= Ludwig Martin =

German lawyer

Markus Ludwig Martin (25 April 1909 – 31 March 2010) was a German lawyer. He served as Attorney General of Germany from 7 April 1963 until 30 April 1974.

==Early life and education==
Born in Waltenhofen as the son of a dairy worker, Martin was able to take his Abitur thanks to a teacher, despite his father's opposition. He subsequently went on to study law and economics at the Ludwig-Maximilians-Universität München. From 1933 to 1934, he additionally studied philosophy at the Pontifical Gregorian University in Rome.

Martin earned his first and second Staatsexamen in 1932 and 1937 and joined the Bavarian judiciary.

==Career==
In 1939, Martin was appointed an investigating judge, later a criminal judge and a scientific associate at the Reichsanwaltschaft. In October 1939, he was appointed district attorney in Nuremberg and Fürth, and in February 1940 in Leipzig. However, as he was conscripted into military service from 1939 to 1945, he never actually worked as a district attorney.

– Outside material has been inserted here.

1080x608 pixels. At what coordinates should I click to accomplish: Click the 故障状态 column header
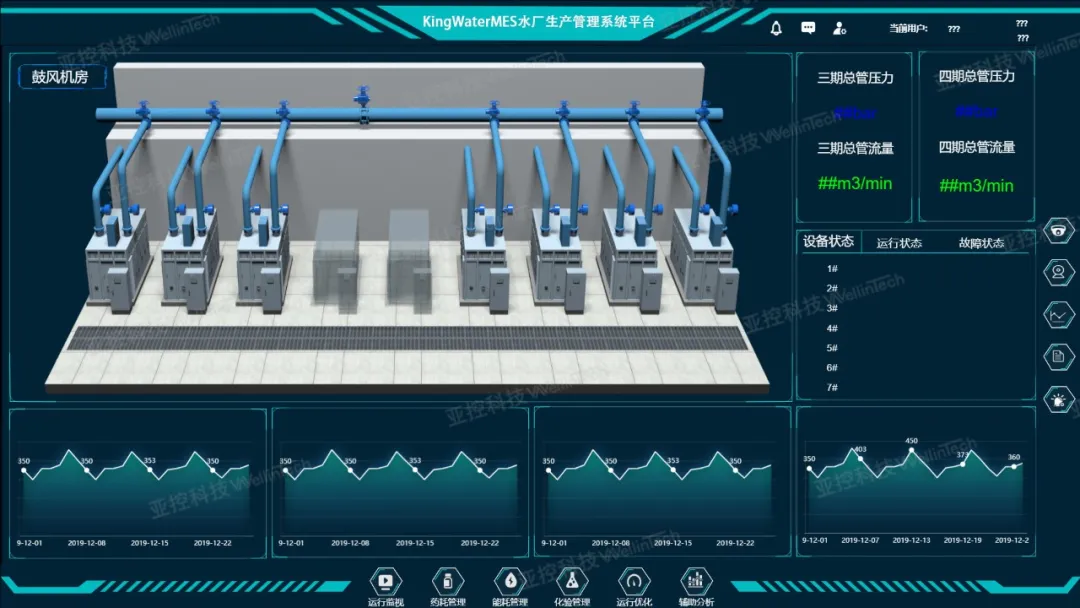(x=981, y=243)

In 1946, Martin was appointed a judge in Sonthofen, and in 1950, he was employed in the Federal Ministry of Justice. In 1951, he was appointed Oberstaatsanwalt in the Generalbundesanwaltschaft, and in June 1952, he was appointed Federal Attorney (Bundesanwalt). He was appointed a federal judge in 1953, serving for ten years until 1963, mostly as a criminal judge at the Federal Court of Justice of Germany.

In 1963, Martin was appointed Attorney General of Germany. During his term of service, the Spiegel scandal and the Guillaume Affair took place.

===Retirement===
He retired in 1974 and was succeeded by Siegfried Buback, who was murdered in 1977 by left-wing terrorists.

Martin lived for the rest of his life in Karlsruhe, where he celebrated his 100th birthday in 2009.

==Honours==
Martin was president and honorary president of the German section of the International Commission of Jurists and honorary president of the German-Italian Lawyer's Association. He was also honorary president of the International Society for Human Rights (IGFM). Martin advocated capital punishment. As the IGFM's president of the board of trustees, the Chilean government of Augusto Pinochet considered him a "reliable friend". In 1987, Martin together with board member Lothar Bossle, warned the Chilean authorities that the relations between West Germany and Chile might deteriorate if the crimes in Colonia Dignidad became known. He was a devout Catholic and a conservative, and a Knight of the Order of the Holy Sepulchre and the pontifical Order of St. Gregory the Great. He also received the Great Cross of Merit with star.